Créé: 26.07.2016, 06h59

Dossiers

Une étude sur le contenu des seringues rapportées à la Fondation ABS a été menée pour la première fois en Suisse. Elle va se poursuivre.

Un marché qui se complexifie

Les prix de la cocaïne et de l’héroïne continuent leur baisse entamée il y a une quinzaine d’années. «L’héroïne a beaucoup chuté, explique Sébastien Dyens, chef adjoint de la brigade des stupéfiants, à Lausanne. Aujourd’hui,
on compte 120 fr. les 5 grammes contre 250 fr. il y a vingt ans. Pour la cocaïne, on est passé de 300 fr. le gramme à cette époque à 80-100 fr. en ce moment.» Cette dernière se vend par ailleurs dans des quantités toujours plus petites. «Aujourd’hui, on vend des boulettes à 20 fr.: de très petits dosages, très bon marché, qui permettent une grande accessibilité au produit», poursuit-il. Le marché n’a en outre pas changé de mains depuis longtemps. L’héroïne est l’affaire de trafiquants albanais, organisés de façon très pyramidale. «En gros, soit des toxicomanes vont en acheter dans un parc, ils préparent leurs doses et les vendent ensuite aux autres. Soit, ils s’adressent à des revendeurs maghrébins, qui font le joint entre eux et les dealers albanais. Cette strate intermédiaire est apparue il y a quelques années.» La cocaïne s’achète dans la rue, les dealers étant beaucoup plus mobiles. Le marché est tenu «à 70% par des Nigérians.» Sa présence augmente «progressivement» ces dernières années. «La pression sur les réseaux d’approvisionnement ainsi que de nombreuses saisies et arrestations ont poussé les trafiquants à adapter leurs méthodes. Aujourd’hui, pour limiter les pertes en cas d’interpellation, ils privilégient des livraisons moins importantes et plus fréquentes. Cela rend le travail des enquêteurs plus long et plus complexe.» La police cible avant tout les dealers. «Les marginaux ne sont absolument pas notre cible. Le but, c’est plutôt de contenir et de prévenir les incivilités. Il n’y a pas de chasse aux sorcières chez les toxicomanes. Si ce n’est de veiller à ce que du trafic ne s’y installe pas. D’ailleurs, les contacts sont souvent très bons avec les toxicomanes.»
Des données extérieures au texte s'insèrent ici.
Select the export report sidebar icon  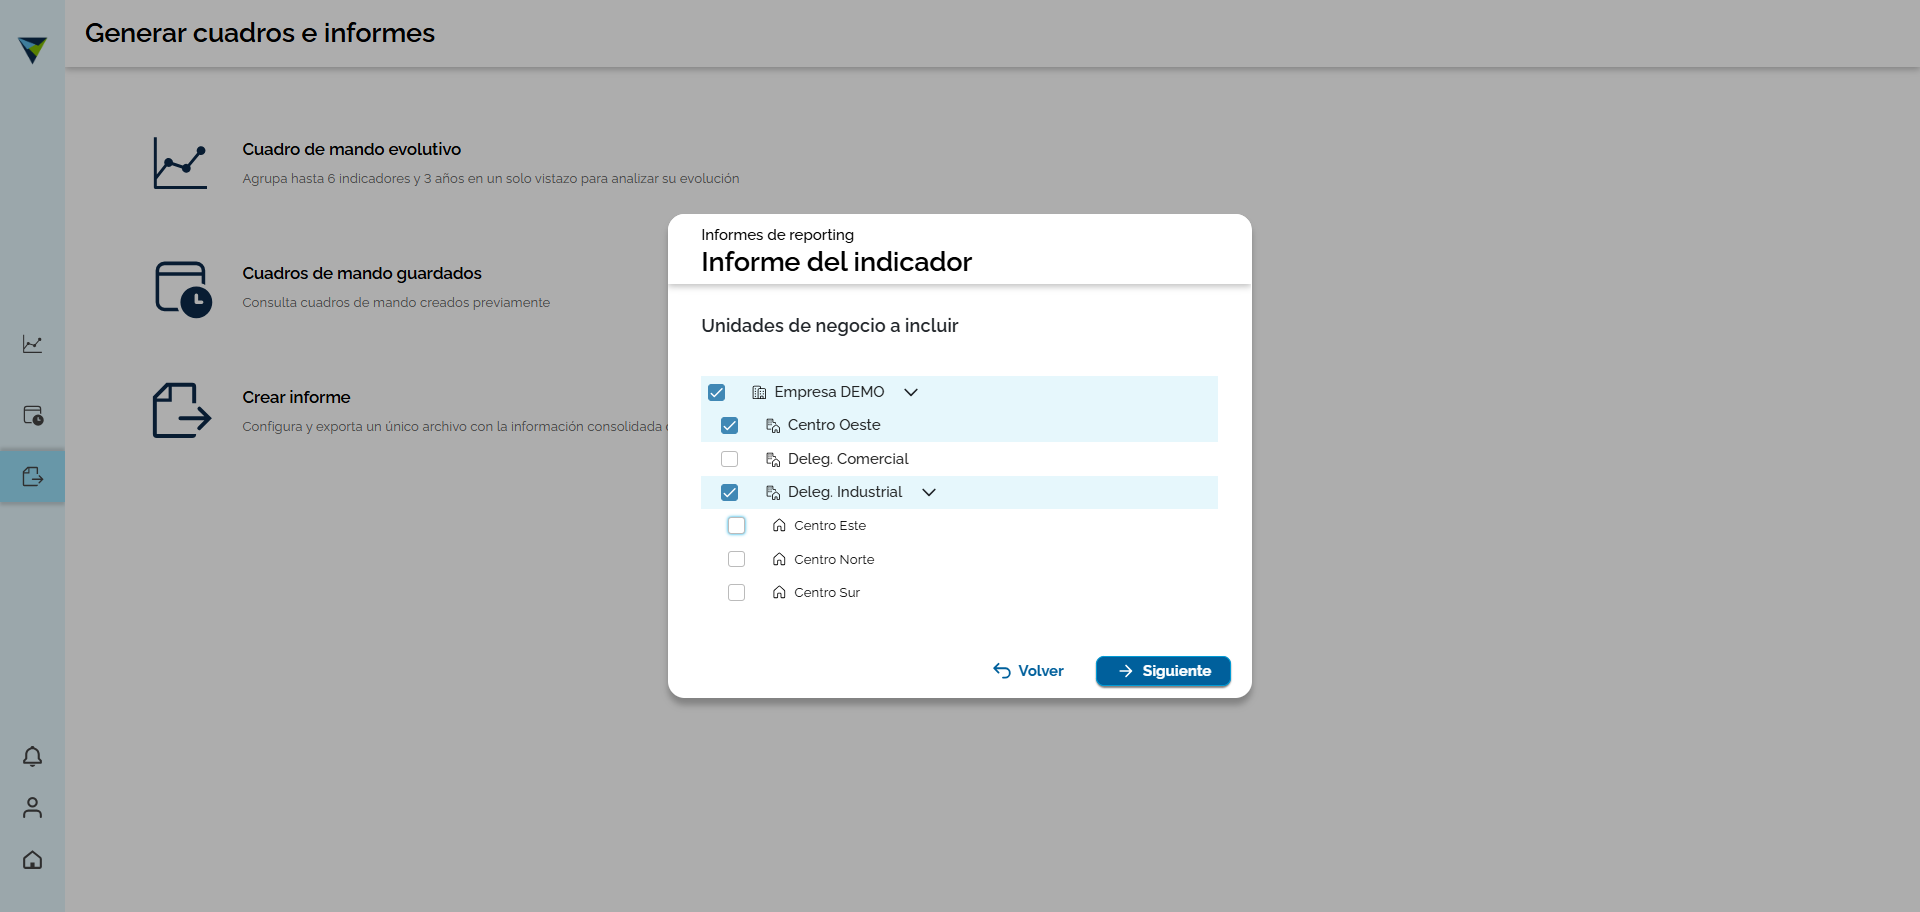coord(32,477)
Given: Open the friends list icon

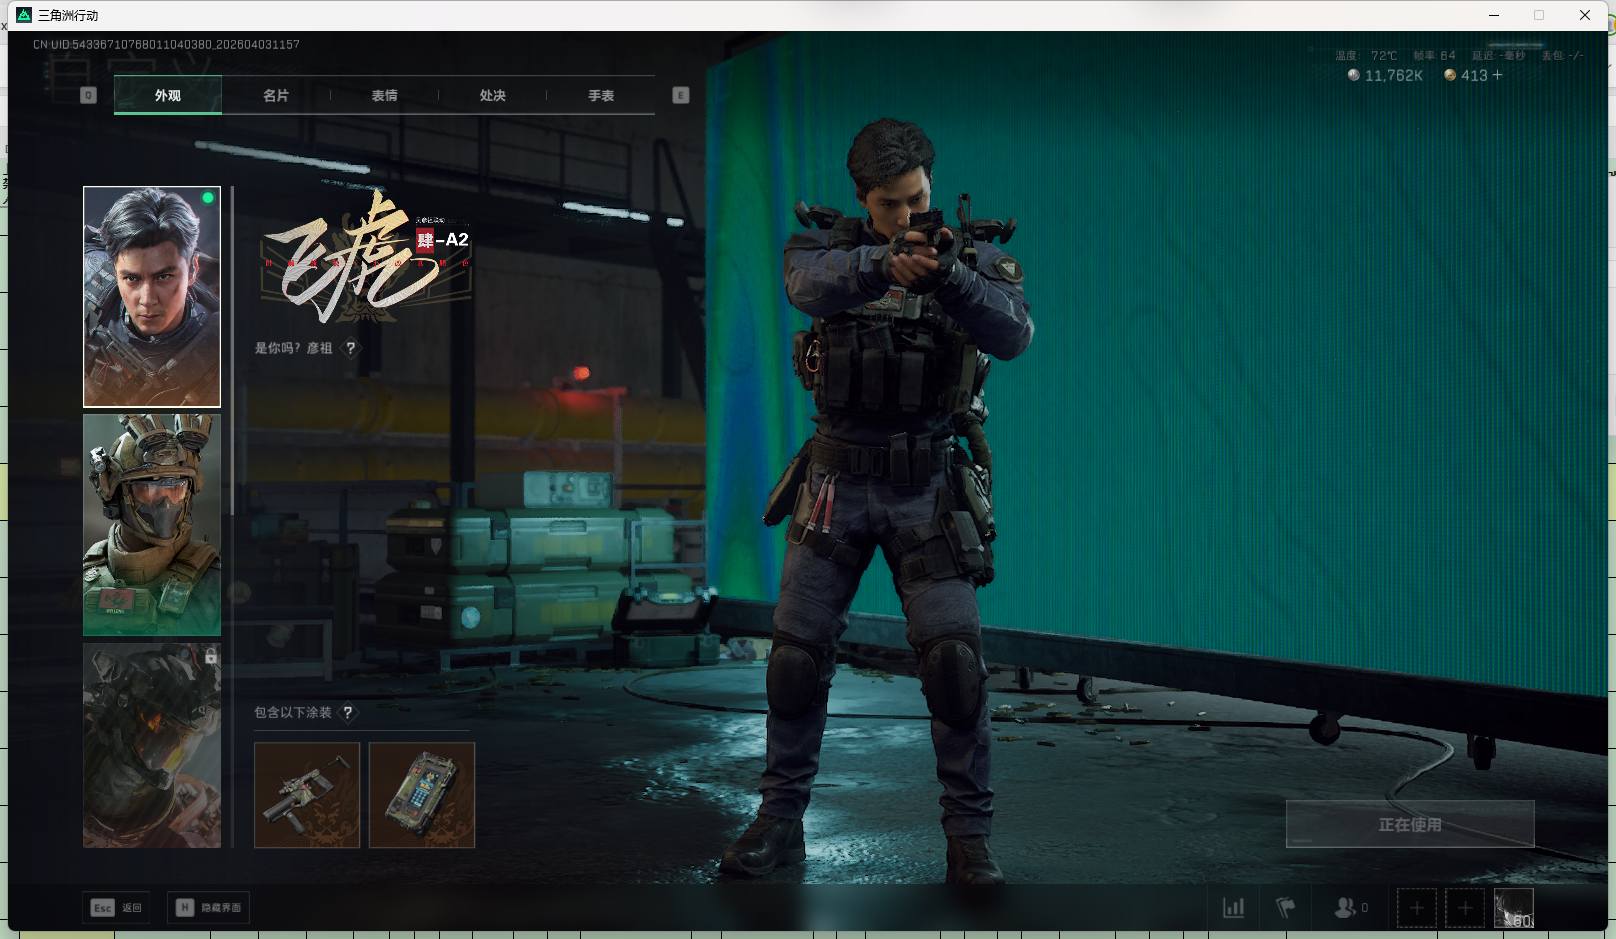Looking at the screenshot, I should click(x=1345, y=908).
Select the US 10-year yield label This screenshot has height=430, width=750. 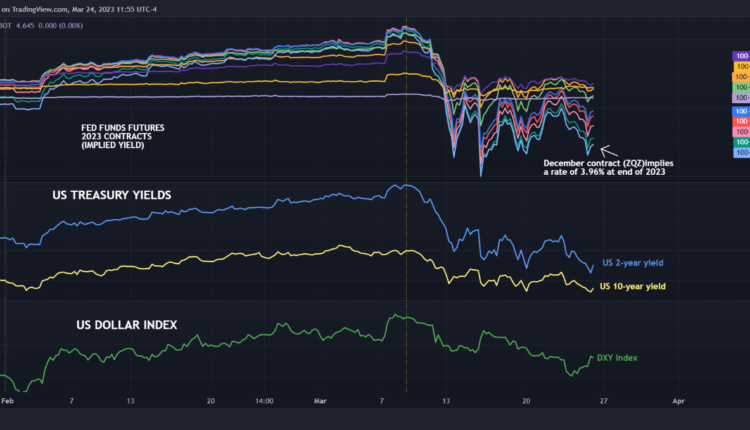click(x=634, y=287)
Ces prochains mois, une étude cantonale sur le marché des stupéfiants sera menée. «Nous nous intéressons au prix et à la qualité des substances, aux modes d’approvisionnement et à la structure du marché, détaille Frank Zobel. Différentes sources d’information sont utilisées: analyse des seringues et des eaux usées, enquêtes auprès de consommateurs, de la police et des travailleurs sociaux, etc.»